* The request:
Render the entries as a numbered list, starting at the line that contains "You are a GUI" and ending at the end of the entries. Omit blank lines and leave the pictures out.

(Entries from a collection)
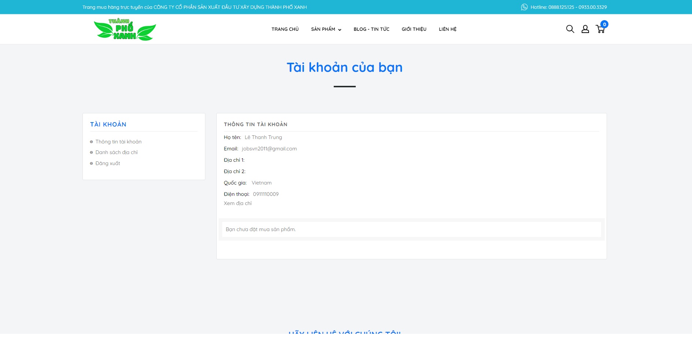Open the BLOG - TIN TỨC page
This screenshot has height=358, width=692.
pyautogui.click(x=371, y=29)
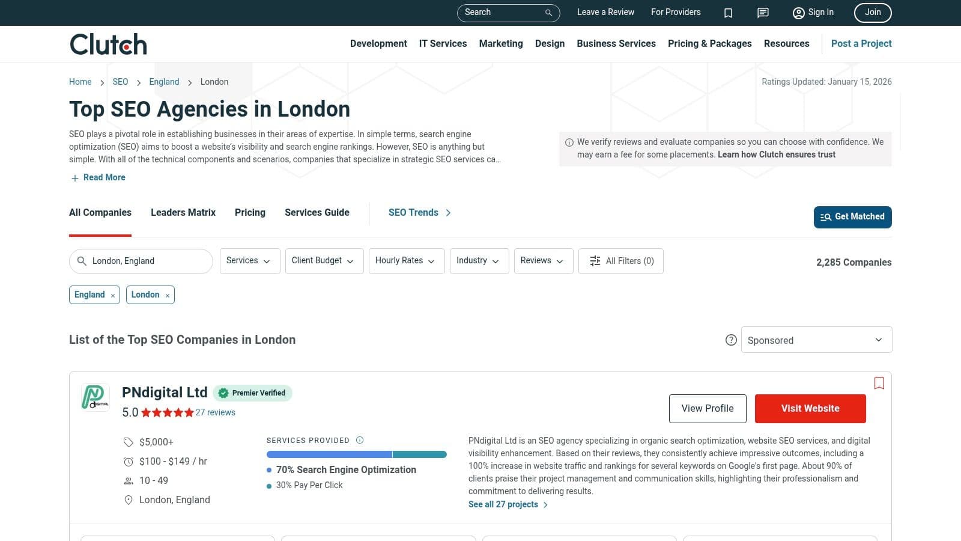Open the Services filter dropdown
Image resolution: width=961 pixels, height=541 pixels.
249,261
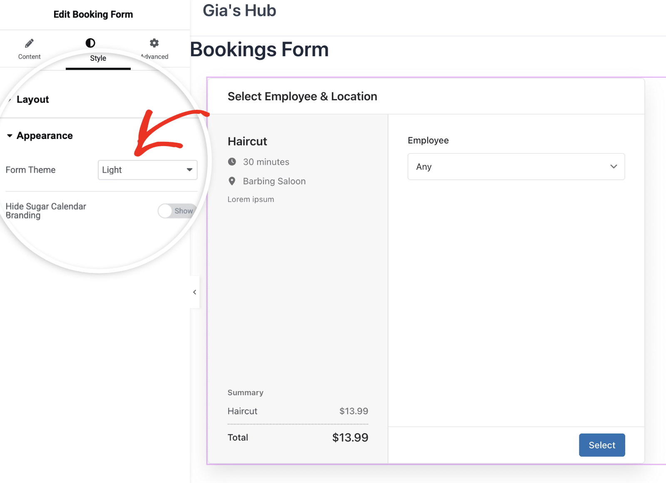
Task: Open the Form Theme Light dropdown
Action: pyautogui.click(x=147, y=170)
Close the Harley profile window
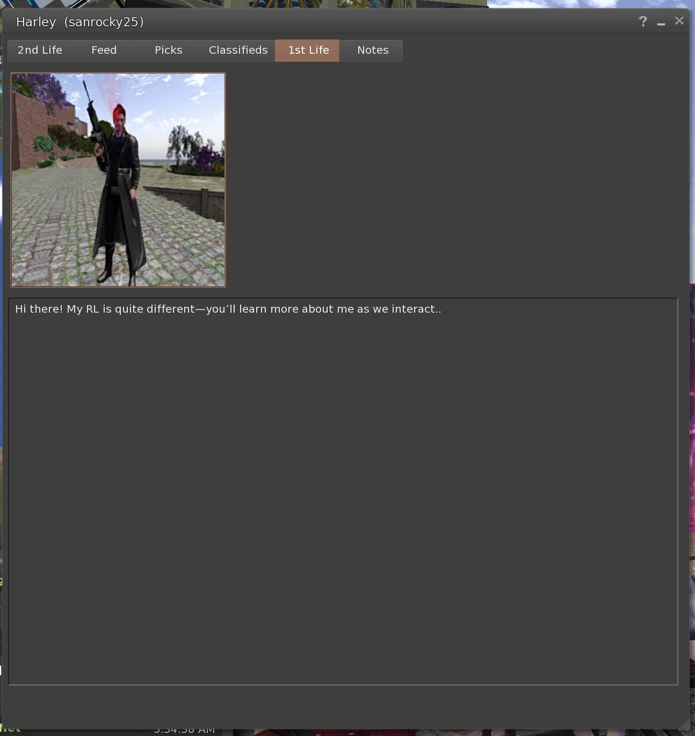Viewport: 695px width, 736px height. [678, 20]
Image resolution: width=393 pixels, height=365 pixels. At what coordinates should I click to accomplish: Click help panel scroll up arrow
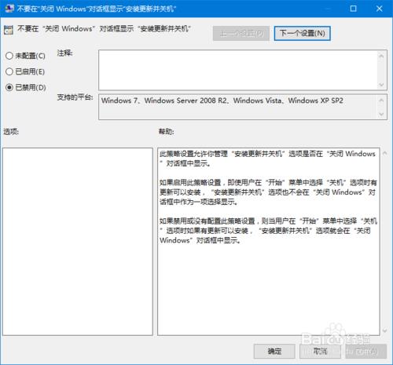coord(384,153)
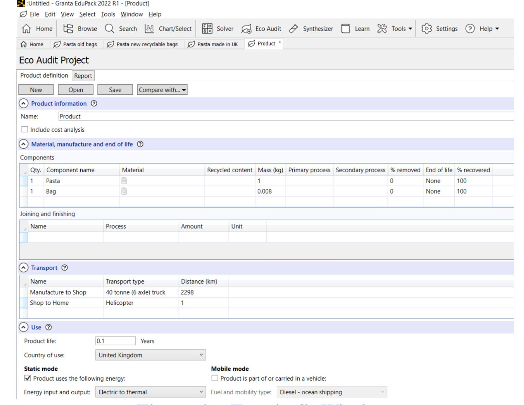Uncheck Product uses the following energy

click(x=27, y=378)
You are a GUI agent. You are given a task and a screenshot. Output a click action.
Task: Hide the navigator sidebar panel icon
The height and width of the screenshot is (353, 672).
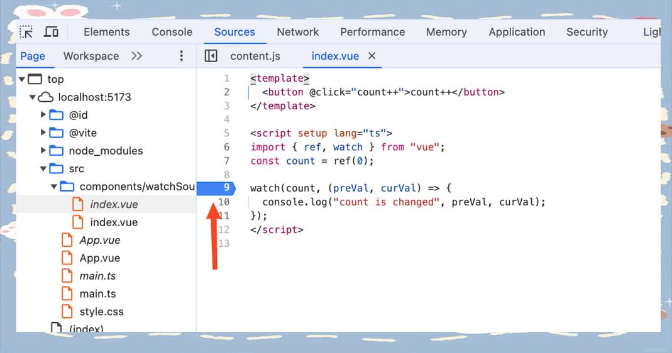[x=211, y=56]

* Exercise result:
1. You are a GUI agent. You are given a task and a screenshot. Output a click action.
2. Task: Hide the navigator sidebar panel icon
3. The height and width of the screenshot is (353, 672).
4. [x=211, y=56]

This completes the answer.